# Given task
Count the lines in the items below that include the string "width", with upper and lower case matching. Reply with the number alone.

··· Record list

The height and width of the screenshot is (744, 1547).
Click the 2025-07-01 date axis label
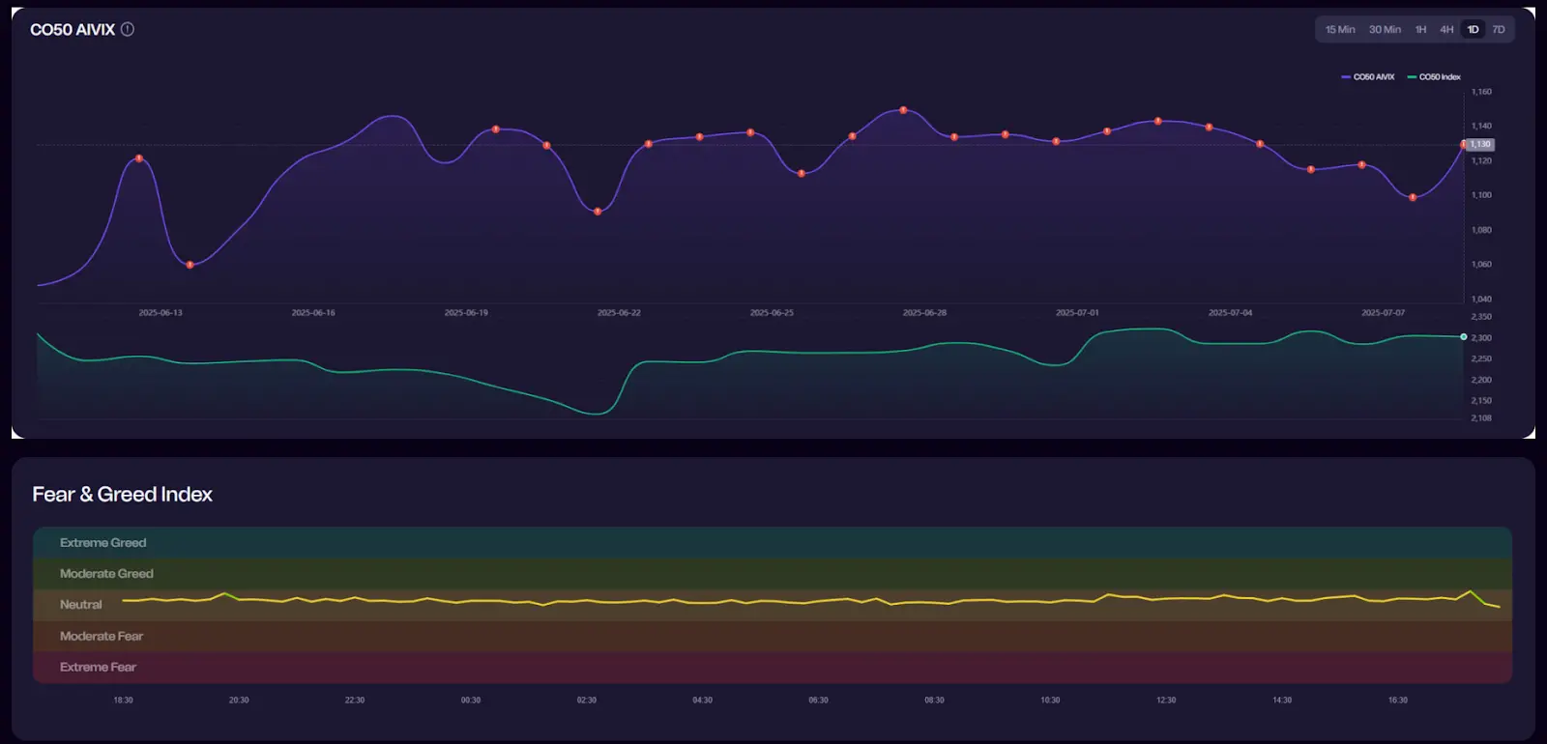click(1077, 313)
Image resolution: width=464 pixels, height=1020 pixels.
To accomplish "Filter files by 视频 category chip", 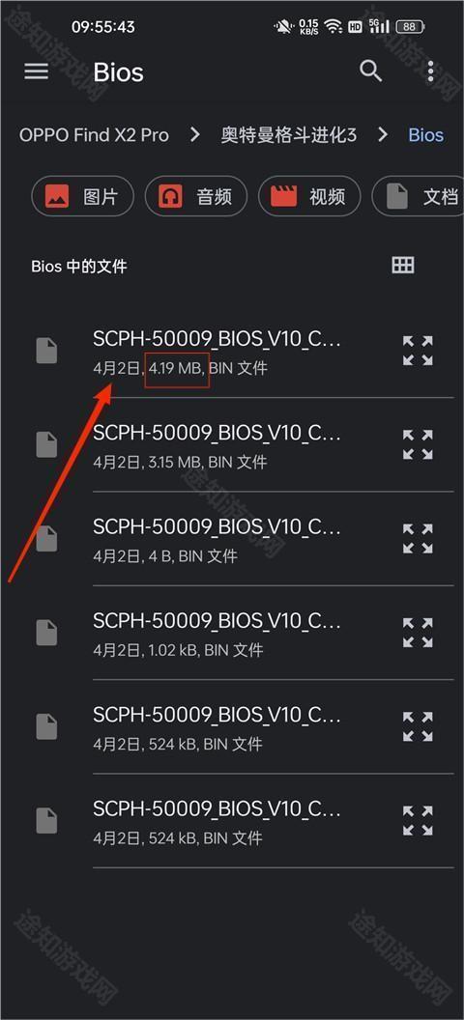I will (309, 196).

······

# Expected output
2